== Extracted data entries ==

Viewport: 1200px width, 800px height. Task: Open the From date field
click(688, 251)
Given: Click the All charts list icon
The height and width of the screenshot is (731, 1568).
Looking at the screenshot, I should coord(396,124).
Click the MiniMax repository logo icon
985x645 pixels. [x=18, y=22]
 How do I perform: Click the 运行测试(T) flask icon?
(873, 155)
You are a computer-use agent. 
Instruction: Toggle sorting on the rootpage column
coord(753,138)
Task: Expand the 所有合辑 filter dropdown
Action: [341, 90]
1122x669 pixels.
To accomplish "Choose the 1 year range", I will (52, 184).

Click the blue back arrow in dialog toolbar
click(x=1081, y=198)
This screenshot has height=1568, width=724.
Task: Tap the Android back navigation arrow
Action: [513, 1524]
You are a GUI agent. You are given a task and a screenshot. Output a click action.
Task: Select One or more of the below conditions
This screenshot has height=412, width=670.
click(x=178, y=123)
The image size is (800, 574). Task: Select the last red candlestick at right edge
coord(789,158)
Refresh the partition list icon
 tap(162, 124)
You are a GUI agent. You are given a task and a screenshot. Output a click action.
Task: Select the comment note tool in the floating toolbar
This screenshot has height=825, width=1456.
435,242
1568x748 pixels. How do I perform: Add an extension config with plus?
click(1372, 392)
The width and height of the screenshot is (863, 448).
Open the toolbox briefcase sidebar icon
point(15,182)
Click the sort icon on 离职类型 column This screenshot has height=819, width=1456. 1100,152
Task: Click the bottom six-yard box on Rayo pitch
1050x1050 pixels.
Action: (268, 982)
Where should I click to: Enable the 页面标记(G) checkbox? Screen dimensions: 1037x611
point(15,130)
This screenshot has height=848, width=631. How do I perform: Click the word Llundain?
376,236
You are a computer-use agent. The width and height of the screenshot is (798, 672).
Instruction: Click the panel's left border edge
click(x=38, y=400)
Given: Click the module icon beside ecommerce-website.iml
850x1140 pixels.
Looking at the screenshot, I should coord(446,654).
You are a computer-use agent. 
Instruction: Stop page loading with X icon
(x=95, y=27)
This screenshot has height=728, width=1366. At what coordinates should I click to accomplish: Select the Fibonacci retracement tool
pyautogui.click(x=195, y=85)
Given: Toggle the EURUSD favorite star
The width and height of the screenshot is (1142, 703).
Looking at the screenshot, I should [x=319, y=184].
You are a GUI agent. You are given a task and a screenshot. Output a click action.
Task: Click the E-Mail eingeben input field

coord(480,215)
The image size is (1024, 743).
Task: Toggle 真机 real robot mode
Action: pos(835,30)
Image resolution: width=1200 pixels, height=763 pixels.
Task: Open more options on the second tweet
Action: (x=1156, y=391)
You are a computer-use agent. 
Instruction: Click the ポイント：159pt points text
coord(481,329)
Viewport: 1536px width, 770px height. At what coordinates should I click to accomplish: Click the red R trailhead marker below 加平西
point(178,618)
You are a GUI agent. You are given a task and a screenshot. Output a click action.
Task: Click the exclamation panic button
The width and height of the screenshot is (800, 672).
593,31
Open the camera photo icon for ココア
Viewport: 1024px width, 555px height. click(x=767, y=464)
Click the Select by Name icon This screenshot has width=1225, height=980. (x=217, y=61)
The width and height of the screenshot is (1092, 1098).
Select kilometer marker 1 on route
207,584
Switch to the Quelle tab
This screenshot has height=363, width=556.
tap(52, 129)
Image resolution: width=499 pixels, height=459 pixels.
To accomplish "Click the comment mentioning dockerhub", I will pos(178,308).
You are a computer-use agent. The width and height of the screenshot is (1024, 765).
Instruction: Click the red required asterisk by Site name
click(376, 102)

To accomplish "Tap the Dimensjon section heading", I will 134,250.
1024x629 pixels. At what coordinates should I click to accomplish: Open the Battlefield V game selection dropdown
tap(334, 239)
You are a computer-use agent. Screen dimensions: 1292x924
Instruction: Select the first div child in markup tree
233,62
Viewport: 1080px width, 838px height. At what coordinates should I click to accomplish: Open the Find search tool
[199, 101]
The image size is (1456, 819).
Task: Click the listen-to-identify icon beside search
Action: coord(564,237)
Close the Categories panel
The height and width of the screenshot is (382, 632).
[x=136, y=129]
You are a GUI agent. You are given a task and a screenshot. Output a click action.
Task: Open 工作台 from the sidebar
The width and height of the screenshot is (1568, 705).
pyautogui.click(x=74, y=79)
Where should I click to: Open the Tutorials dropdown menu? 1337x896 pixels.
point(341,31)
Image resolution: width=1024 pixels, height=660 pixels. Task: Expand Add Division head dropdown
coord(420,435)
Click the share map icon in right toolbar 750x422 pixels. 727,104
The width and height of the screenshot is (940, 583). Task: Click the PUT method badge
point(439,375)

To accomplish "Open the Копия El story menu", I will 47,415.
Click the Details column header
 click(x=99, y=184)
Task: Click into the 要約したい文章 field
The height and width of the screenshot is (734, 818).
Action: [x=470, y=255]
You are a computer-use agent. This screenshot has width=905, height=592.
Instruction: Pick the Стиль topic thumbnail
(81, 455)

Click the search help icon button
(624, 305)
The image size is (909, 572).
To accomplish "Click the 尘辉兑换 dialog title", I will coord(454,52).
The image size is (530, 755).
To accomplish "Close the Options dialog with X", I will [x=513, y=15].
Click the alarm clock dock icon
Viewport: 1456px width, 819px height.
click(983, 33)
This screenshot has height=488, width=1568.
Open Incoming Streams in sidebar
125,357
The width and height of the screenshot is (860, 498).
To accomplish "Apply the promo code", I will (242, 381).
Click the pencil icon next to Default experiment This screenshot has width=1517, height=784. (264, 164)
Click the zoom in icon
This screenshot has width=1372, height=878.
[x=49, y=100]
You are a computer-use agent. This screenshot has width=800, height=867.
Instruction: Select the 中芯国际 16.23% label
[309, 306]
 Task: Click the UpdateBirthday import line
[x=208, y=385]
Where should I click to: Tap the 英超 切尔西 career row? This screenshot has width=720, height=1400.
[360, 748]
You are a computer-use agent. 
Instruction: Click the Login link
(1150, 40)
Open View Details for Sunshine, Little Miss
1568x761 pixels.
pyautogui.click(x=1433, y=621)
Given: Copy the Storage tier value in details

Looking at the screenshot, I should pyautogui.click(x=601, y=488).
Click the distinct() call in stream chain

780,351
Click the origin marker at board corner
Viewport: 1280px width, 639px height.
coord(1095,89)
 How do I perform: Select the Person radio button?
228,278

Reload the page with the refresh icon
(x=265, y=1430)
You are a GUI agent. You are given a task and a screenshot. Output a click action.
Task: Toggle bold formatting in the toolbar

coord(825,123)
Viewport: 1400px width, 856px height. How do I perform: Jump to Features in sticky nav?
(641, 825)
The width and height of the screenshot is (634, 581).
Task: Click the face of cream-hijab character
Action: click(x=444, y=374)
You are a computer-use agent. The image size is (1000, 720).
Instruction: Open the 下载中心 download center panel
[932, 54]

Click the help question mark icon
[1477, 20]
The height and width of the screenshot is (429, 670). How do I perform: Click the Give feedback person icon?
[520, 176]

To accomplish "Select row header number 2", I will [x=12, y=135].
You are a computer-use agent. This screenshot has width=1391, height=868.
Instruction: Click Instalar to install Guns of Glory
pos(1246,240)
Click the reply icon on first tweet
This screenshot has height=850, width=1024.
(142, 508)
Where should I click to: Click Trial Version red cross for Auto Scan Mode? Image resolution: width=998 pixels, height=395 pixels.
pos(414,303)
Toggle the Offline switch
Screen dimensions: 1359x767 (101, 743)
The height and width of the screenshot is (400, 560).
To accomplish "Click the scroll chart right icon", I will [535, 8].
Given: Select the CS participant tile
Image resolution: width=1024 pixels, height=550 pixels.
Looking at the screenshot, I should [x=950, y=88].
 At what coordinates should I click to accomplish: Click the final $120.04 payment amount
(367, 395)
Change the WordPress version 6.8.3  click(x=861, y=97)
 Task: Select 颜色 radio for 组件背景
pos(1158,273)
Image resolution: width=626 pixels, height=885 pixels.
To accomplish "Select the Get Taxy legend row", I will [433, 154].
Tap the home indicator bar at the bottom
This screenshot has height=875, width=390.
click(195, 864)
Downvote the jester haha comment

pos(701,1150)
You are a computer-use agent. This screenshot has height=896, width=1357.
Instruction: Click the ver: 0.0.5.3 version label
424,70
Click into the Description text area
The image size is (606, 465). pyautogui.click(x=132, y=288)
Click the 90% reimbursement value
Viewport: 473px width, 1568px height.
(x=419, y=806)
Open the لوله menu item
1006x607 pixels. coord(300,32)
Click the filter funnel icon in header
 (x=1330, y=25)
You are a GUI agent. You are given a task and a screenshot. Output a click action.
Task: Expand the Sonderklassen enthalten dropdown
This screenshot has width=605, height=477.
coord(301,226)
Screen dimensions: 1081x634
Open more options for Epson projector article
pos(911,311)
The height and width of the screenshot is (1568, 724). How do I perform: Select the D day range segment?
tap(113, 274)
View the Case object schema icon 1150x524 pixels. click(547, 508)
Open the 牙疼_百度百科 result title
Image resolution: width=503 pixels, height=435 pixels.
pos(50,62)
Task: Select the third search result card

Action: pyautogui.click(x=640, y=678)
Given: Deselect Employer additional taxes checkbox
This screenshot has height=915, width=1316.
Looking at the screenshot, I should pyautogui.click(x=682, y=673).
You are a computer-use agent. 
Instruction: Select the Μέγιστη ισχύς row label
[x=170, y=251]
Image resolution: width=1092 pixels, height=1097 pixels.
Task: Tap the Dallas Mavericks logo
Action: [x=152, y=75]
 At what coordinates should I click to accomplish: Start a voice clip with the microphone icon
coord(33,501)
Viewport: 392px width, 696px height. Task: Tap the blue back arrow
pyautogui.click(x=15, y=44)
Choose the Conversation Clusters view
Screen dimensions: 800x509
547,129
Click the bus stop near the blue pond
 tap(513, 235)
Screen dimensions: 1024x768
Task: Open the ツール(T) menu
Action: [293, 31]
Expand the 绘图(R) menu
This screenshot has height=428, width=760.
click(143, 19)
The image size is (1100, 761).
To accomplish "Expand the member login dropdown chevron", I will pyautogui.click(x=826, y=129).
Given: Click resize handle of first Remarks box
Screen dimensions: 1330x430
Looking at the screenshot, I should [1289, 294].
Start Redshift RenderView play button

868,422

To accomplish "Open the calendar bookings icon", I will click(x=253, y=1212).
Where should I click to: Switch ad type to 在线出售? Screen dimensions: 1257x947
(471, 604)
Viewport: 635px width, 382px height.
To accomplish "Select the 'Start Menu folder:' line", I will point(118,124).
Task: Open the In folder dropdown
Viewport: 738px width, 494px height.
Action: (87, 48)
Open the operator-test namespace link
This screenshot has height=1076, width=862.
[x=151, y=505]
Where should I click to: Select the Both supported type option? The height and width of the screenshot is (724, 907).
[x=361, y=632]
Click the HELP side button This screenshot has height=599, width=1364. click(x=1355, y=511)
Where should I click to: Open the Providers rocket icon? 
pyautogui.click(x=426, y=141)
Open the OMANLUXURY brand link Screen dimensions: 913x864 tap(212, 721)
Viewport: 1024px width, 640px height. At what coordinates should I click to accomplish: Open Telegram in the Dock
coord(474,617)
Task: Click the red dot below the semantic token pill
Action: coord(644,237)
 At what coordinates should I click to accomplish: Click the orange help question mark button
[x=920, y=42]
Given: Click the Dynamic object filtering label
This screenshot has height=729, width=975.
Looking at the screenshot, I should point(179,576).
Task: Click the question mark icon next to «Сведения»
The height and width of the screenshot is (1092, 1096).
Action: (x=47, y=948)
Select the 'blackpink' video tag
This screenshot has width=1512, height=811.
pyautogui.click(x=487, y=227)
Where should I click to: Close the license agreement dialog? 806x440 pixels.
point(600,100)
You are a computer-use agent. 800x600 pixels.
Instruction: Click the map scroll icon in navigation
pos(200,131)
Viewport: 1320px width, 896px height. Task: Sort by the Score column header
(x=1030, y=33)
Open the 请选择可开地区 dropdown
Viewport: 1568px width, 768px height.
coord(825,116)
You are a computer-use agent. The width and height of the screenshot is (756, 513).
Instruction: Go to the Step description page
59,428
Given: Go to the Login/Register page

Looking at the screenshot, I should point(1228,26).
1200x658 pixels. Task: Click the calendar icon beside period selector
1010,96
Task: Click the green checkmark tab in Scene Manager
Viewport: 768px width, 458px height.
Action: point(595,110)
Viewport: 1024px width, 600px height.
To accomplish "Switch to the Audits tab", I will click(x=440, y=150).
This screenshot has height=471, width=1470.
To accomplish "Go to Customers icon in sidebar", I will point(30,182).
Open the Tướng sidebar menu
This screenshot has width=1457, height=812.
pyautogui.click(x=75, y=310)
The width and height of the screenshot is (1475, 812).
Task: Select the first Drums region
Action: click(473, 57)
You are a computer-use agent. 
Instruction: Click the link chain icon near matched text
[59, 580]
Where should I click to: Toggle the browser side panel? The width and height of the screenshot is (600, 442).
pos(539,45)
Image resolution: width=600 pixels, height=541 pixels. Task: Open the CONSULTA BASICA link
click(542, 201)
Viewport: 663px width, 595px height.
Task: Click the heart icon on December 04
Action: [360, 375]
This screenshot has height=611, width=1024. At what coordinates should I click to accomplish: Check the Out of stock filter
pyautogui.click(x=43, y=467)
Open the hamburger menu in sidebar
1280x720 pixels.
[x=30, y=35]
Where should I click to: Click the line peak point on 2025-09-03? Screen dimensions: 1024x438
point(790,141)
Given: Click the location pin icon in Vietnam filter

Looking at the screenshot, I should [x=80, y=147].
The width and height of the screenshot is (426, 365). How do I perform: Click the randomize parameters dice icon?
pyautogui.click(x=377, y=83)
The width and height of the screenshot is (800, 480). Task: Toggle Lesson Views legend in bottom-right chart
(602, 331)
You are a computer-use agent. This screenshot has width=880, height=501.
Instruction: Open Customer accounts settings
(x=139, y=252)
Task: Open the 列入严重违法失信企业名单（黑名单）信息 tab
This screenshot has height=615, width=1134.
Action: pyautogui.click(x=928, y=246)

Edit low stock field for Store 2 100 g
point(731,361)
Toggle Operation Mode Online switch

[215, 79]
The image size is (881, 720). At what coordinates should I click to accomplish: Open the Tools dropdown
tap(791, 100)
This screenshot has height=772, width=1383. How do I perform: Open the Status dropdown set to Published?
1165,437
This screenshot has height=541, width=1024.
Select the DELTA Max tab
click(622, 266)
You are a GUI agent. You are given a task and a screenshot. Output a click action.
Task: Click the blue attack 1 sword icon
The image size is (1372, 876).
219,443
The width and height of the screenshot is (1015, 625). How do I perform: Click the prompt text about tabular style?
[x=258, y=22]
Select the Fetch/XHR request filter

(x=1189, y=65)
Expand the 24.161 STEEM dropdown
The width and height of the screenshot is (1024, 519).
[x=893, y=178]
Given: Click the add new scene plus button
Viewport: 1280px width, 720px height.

== Exercise details ==
Quote the items verbatim, from the line containing "The image size is (881, 720)." through the end of the items.

== Exercise result ==
The image size is (881, 720). At what coordinates should I click to accomplish: Open the Tools dropdown
tap(791, 100)
This screenshot has height=772, width=1383. How do I perform: Open the Status dropdown set to Published?
1165,437
This screenshot has height=541, width=1024.
Select the DELTA Max tab
click(622, 266)
You are a GUI agent. You are given a task and a screenshot. Output a click action.
Task: Click the blue attack 1 sword icon
The image size is (1372, 876).
219,443
The width and height of the screenshot is (1015, 625). How do I perform: Click the prompt text about tabular style?
[x=258, y=22]
Select the Fetch/XHR request filter

(x=1189, y=65)
Expand the 24.161 STEEM dropdown
The width and height of the screenshot is (1024, 519).
[x=893, y=178]
Given: Click the add new scene plus button
Viewport: 1280px width, 720px height.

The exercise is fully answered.